• **WORK INSTRUCTIONS**
Put everything from the line containing "This screenshot has width=481, height=572." down to the end of the listing below into a Markdown table with the columns Row and Line, skipping blank lines. Leave the pictures out.

• **DATA RECORDS**
┌──

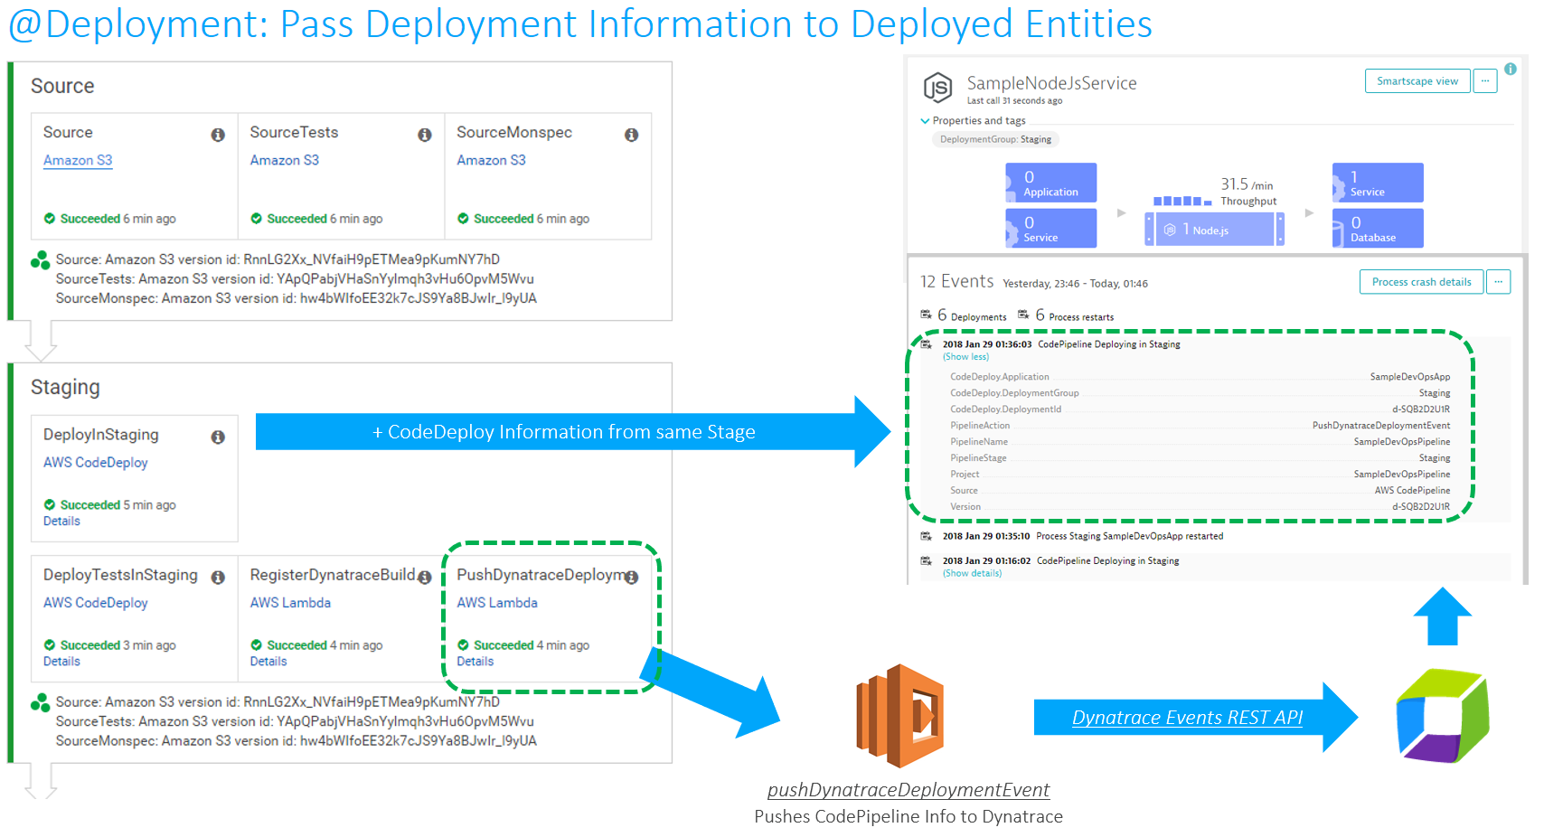The height and width of the screenshot is (837, 1544).
Task: Click the green info circle at the panel's top-right
Action: tap(1511, 69)
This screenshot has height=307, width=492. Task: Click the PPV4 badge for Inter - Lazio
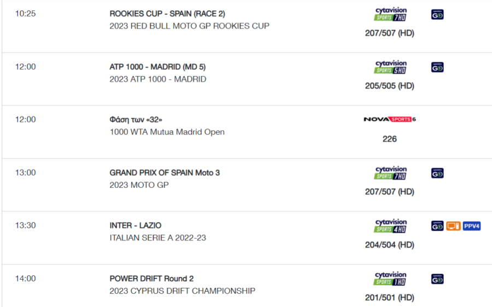(x=472, y=226)
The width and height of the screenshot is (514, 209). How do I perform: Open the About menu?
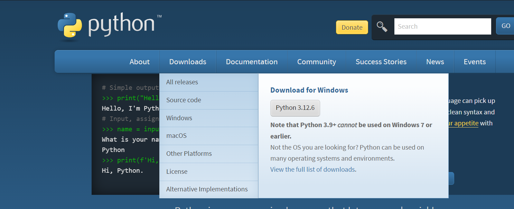140,62
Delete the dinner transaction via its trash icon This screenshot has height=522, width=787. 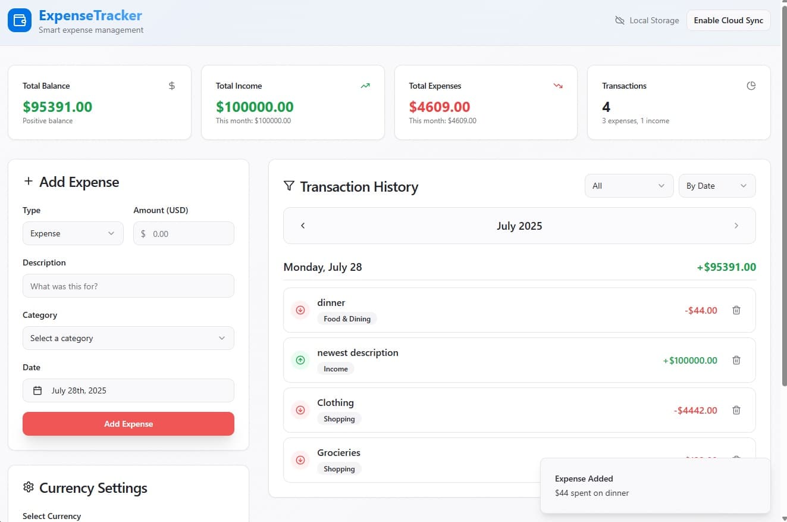pyautogui.click(x=736, y=310)
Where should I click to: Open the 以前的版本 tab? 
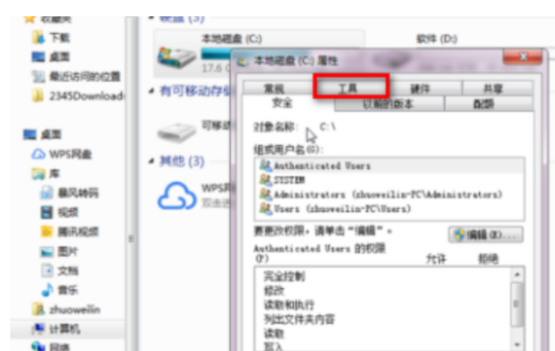point(389,104)
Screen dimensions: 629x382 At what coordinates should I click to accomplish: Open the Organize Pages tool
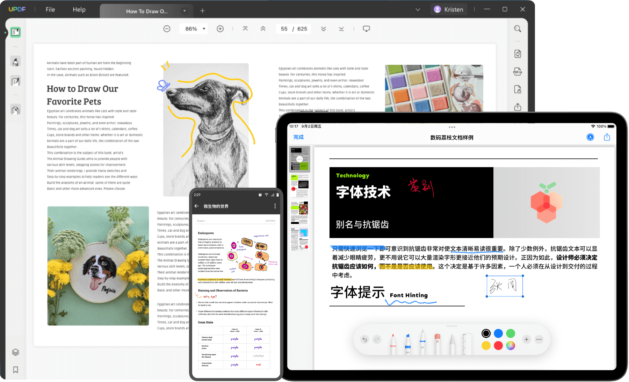pos(15,109)
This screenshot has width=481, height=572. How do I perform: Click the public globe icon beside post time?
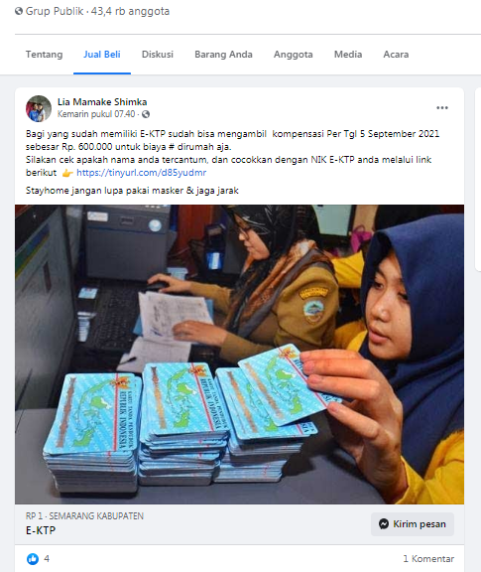(146, 114)
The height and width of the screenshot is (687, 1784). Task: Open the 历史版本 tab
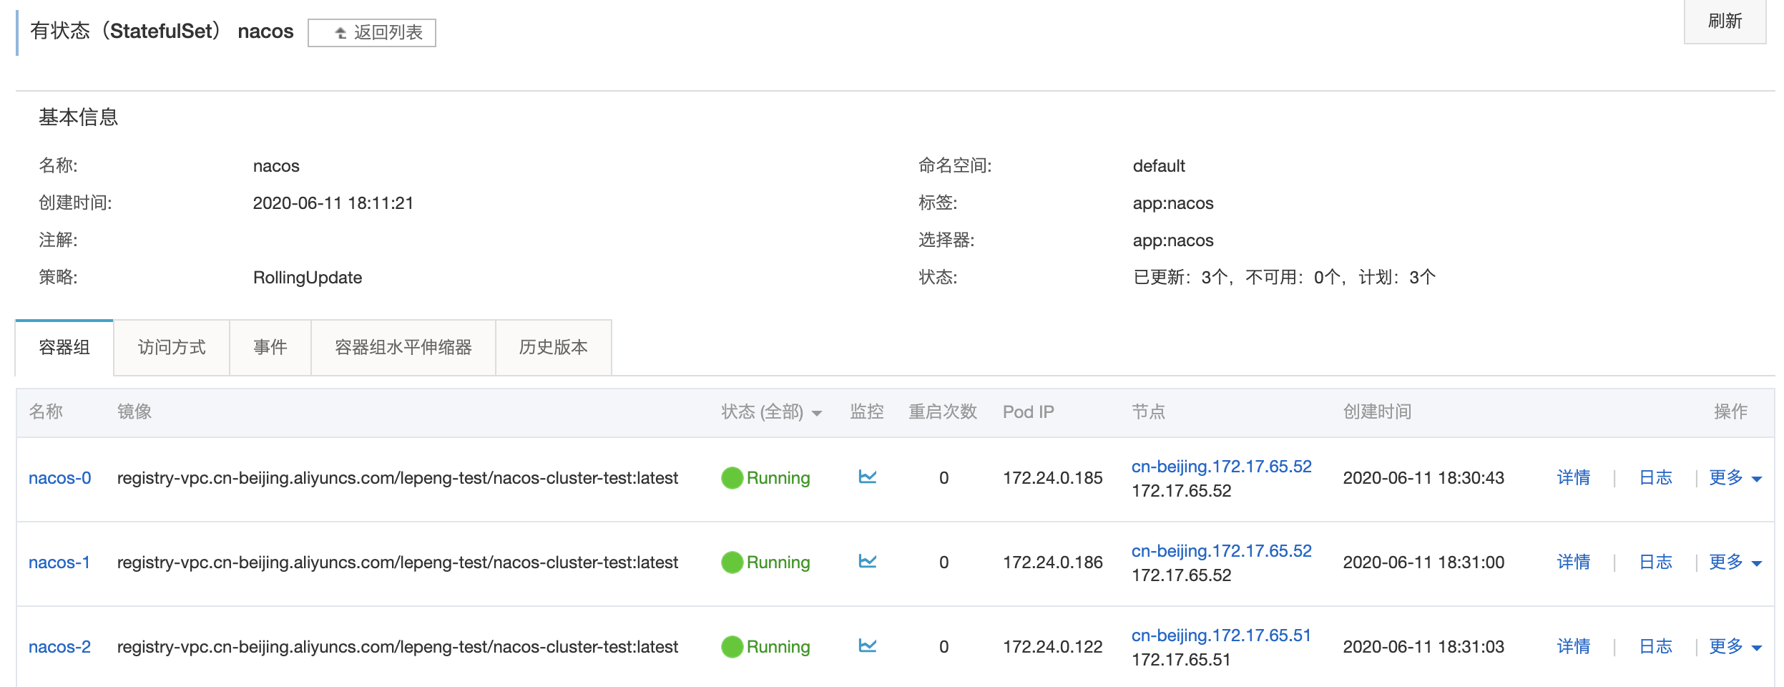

└──

• **TASK ANSWER**
| Row | Line |
|---|---|
| 1 | This screenshot has width=481, height=572. How do I perform: Click the public globe icon beside post time? |
| 2 | (146, 114) |
| 3 | The height and width of the screenshot is (687, 1784). Task: Open the 历史版本 tab |